• Task instructions
Each entry that follows is to be retyped exactly. Pictures do not belong in the copy.

• Provided data
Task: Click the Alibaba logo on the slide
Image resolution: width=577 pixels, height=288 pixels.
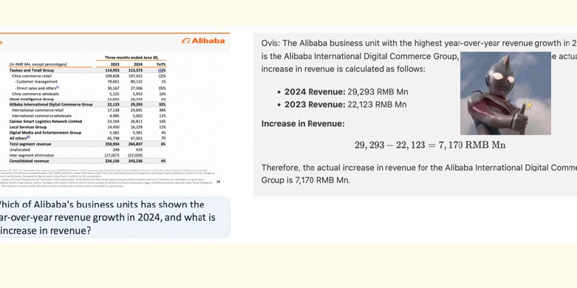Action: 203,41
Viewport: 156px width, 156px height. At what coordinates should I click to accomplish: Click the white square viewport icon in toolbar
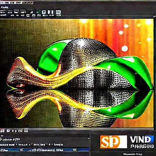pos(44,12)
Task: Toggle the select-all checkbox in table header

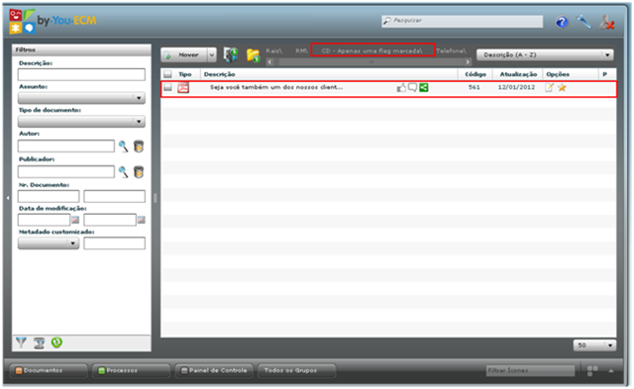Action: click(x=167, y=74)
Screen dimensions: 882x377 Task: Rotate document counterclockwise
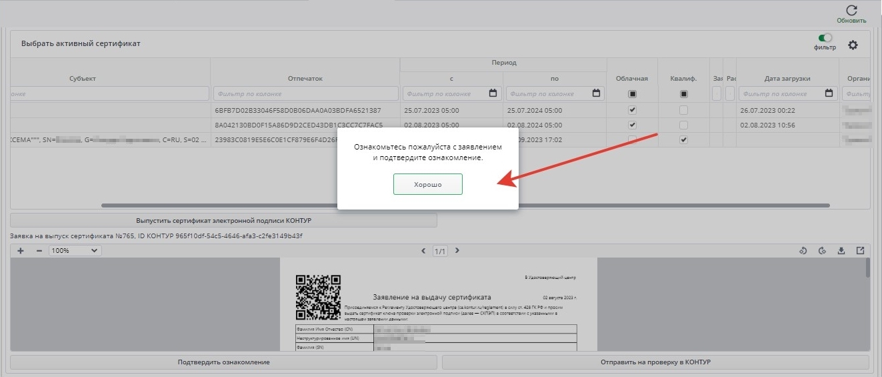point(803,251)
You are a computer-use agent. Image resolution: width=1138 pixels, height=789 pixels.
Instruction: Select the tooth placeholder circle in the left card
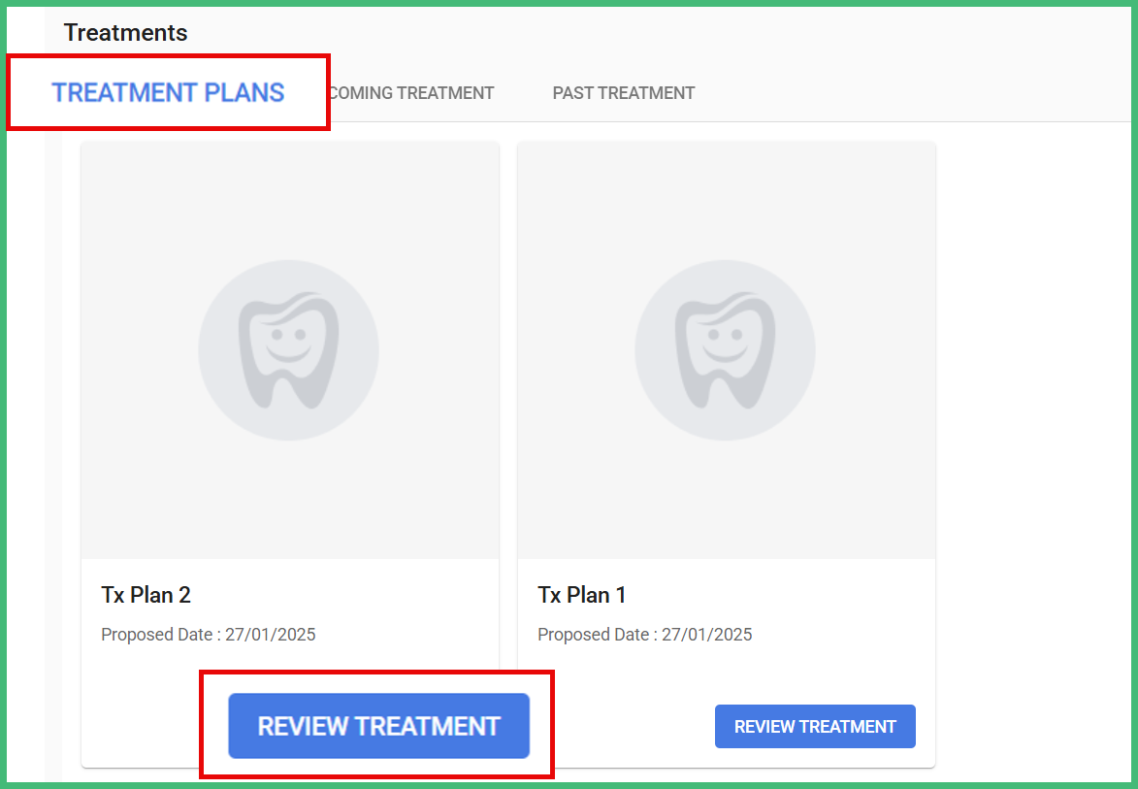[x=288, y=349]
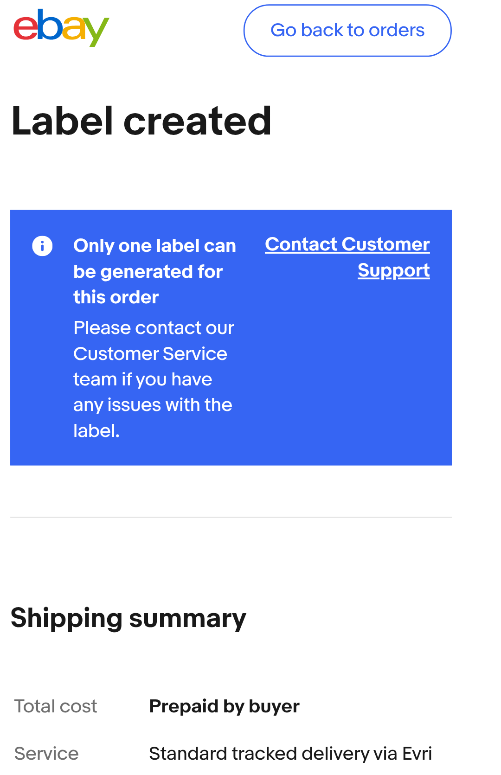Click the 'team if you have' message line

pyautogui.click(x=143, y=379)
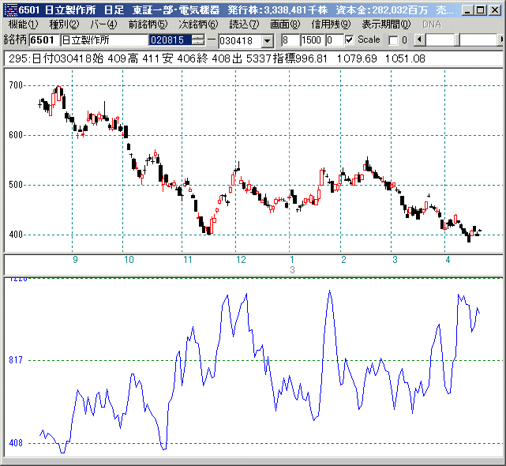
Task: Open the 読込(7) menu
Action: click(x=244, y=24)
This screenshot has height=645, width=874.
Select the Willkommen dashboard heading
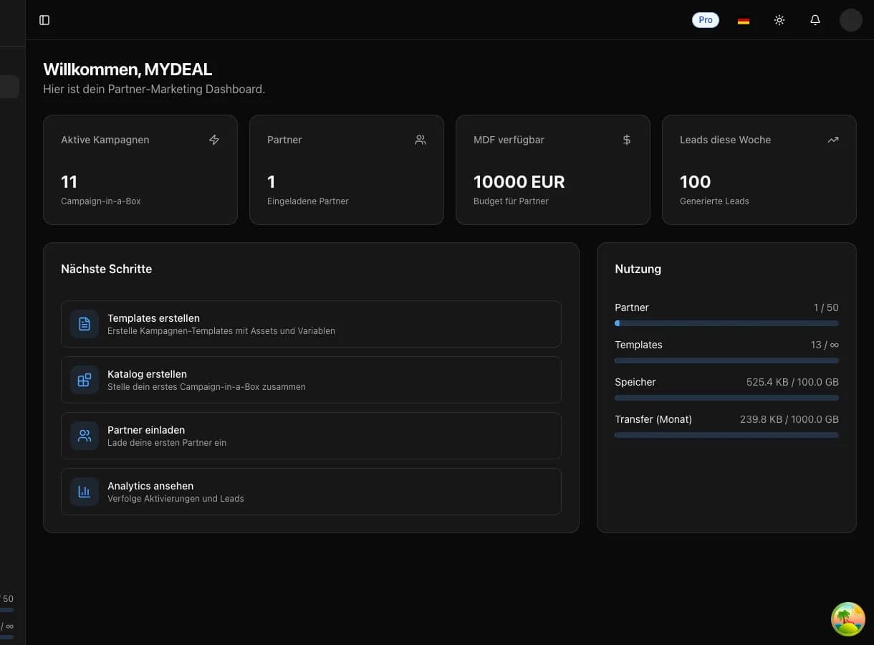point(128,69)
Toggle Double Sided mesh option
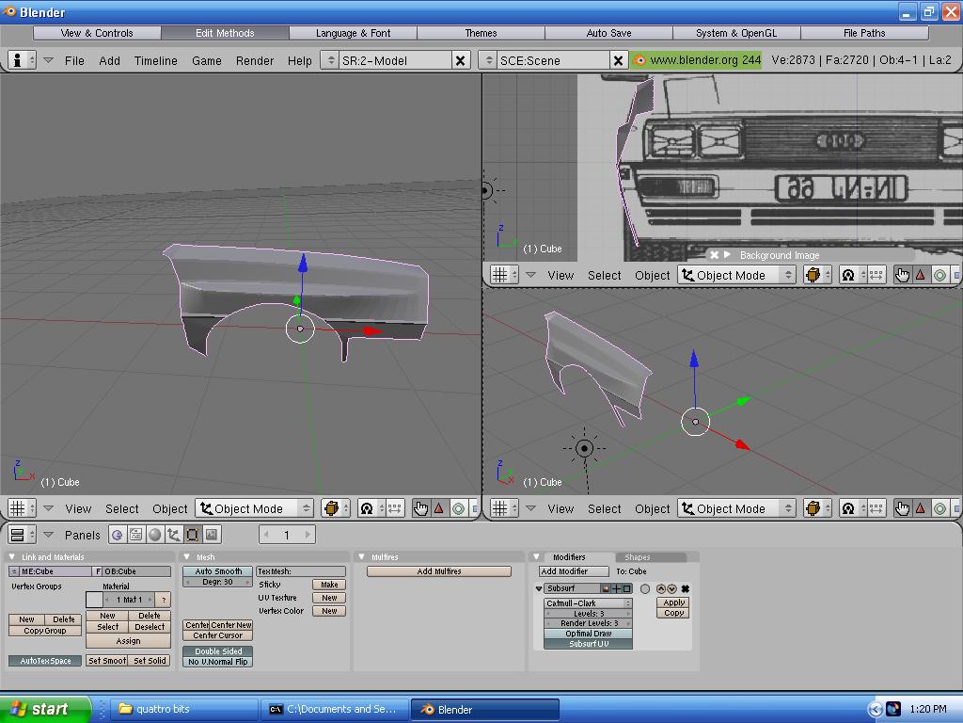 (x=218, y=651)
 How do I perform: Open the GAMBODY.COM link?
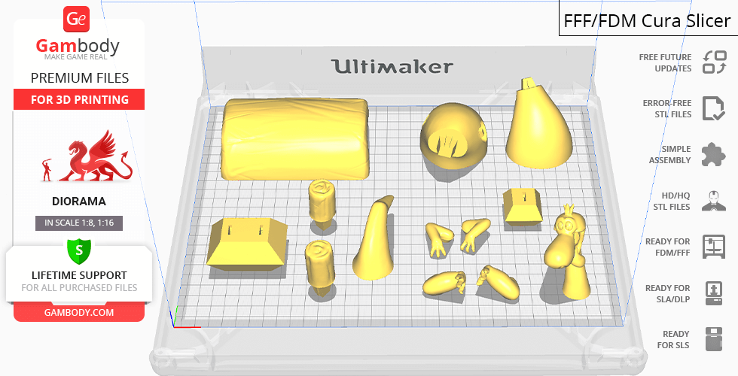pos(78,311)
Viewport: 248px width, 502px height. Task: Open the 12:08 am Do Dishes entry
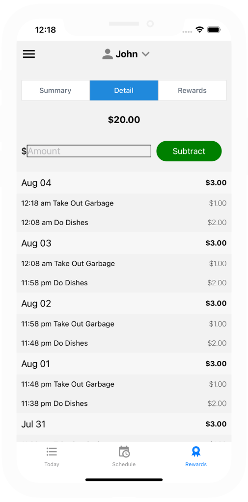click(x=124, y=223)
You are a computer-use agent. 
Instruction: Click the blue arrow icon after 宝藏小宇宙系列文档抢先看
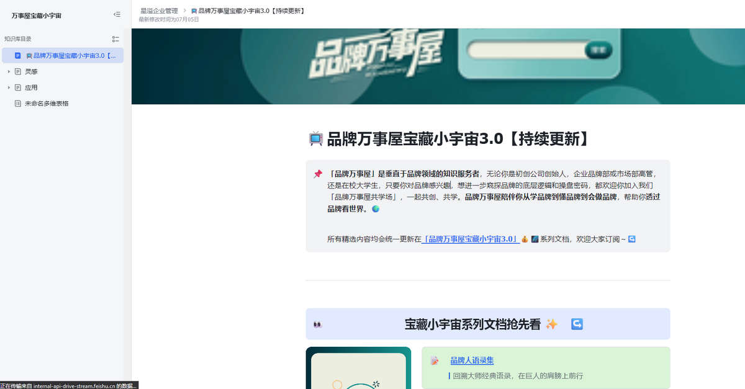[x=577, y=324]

• Reply to the exercise
Task: Click the Alibaba logo on the slide
Image resolution: width=577 pixels, height=288 pixels.
Action: 203,41
Viewport: 156px width, 156px height. At what coordinates should I click to accomplish: Click the white square viewport icon in toolbar
pos(44,12)
Task: Toggle the select-all checkbox in table header

Action: click(x=167, y=74)
Screen dimensions: 882x377 Task: Rotate document counterclockwise
point(803,251)
You are a computer-use agent. Image resolution: width=1138 pixels, height=789 pixels.
Instruction: Select the tooth placeholder circle in the left card
[x=288, y=349]
Click the 'team if you have' message line

pyautogui.click(x=143, y=379)
Task: Open the 読込(7) menu
Action: click(x=244, y=24)
This screenshot has height=645, width=874.
Select the Willkommen dashboard heading
point(128,69)
Toggle Double Sided mesh option
 (x=218, y=651)
 How do I perform: Open the GAMBODY.COM link?
pos(78,311)
Viewport: 248px width, 502px height. Task: Open the 12:08 am Do Dishes entry
click(x=124, y=223)
You are a computer-use agent. 
Instruction: Click the blue arrow icon after 宝藏小宇宙系列文档抢先看
[x=577, y=324]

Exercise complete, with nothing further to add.